Sagar’s first three records made a languid hop-skip-jump to praise as the band slowly acclimatised to a sound that strayed from the vanilla-skied salad days of the DeMarcian den. While that sleep-eyed, lilting and endlessly bored style has left its calling card, Homeshake widen their scope for their fourth record, Helium: a statement of identity.
Homeshake’s sound on Helium captures the mood of our ears. hinting at zeitgeisty bedroon pop. Yes, Mac DeMarco may sound slouched back, stoned – but Homeshake, I can assure you, are laid down with their heads in another orbit altogether. The thirteen tracks are mish-mash of sixty-second stints smattered among songs that stretch no further than the magic three minutes. The album is an ode to minimalism: it sparkles assuredly, without feeling the need for sweeping gestures to achieve great effect.
If you like your helpings of synth thick with your Homeshake, then Helium will not disappoint. With all the finesse of a starter-block Casio synthesiser, "Another Thing" is less a song and more of an experiment; an "I wonder how it will sound if I play it like this..." kind of playtime. It patters along a looping road with the crash of a drum and tinny tap of xylophone that gives an endlessly fun, copy-and-paste beat. The spontaneity is what gives it its charm.
Homeshake’s knack of building infectious tracks on simple layers of sound is at its best in "Just Like My". It opens with an automated shimmer you might hear from an old toy you forgot to take the batteries out of. The staccato clicking of fingers and Sagar’s silicon-sweet vocals are far away and unpolished, as if the track was just a dusted-off demo. It has a catchy, bluesy rhythm that is an unlikely earworm.

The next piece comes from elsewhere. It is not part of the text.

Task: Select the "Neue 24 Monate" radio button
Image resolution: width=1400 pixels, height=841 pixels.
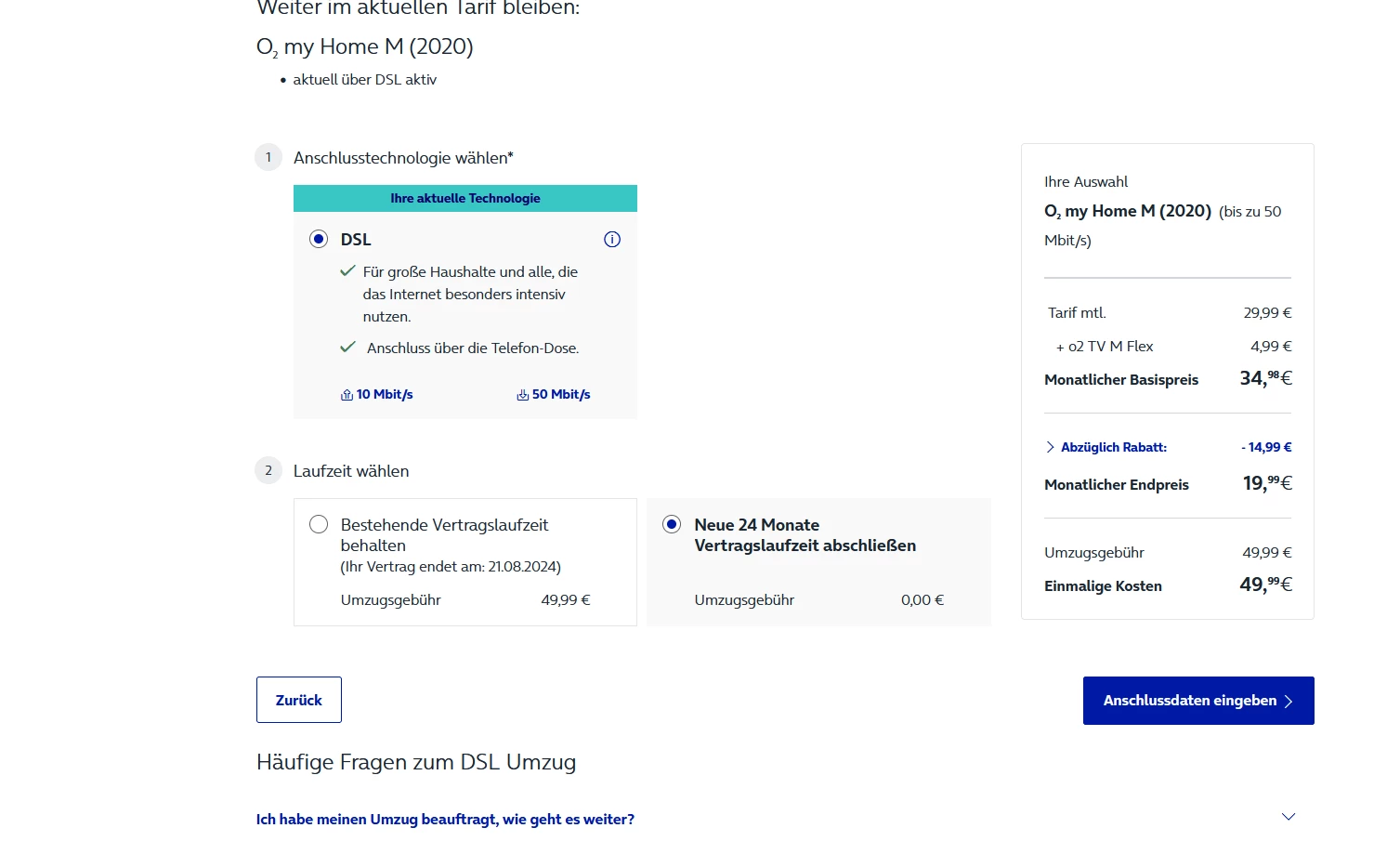Action: pyautogui.click(x=672, y=524)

Far more than rolling out anti-pop delights like "Nothing Could Be Better", Helium also intends to set the scene. Beginning with "Early", and flitting to "Heartburn", "Trudi and Lou" and "Salu Says Hi", these short bursts take on a more reflective approach. Nocturnal, otherworldly and just downright surreal, Homeshake can take you much further than their bedrooms. It proves that Sagar doesn’t even need to play his vocals – easily one of his strongest suits – to elevate Helium to new heights.
We all know thirteen is supposed to be an unlucky number, but in their optimism Homeshake have made it a treat. The final track is a secret one, best listened to in the moments between being awake and asleep. Sagar’s voice settles like silk on ripples of strings. It takes the best of dream-pop without being caged within it, drawing on its sensibilities without imitation.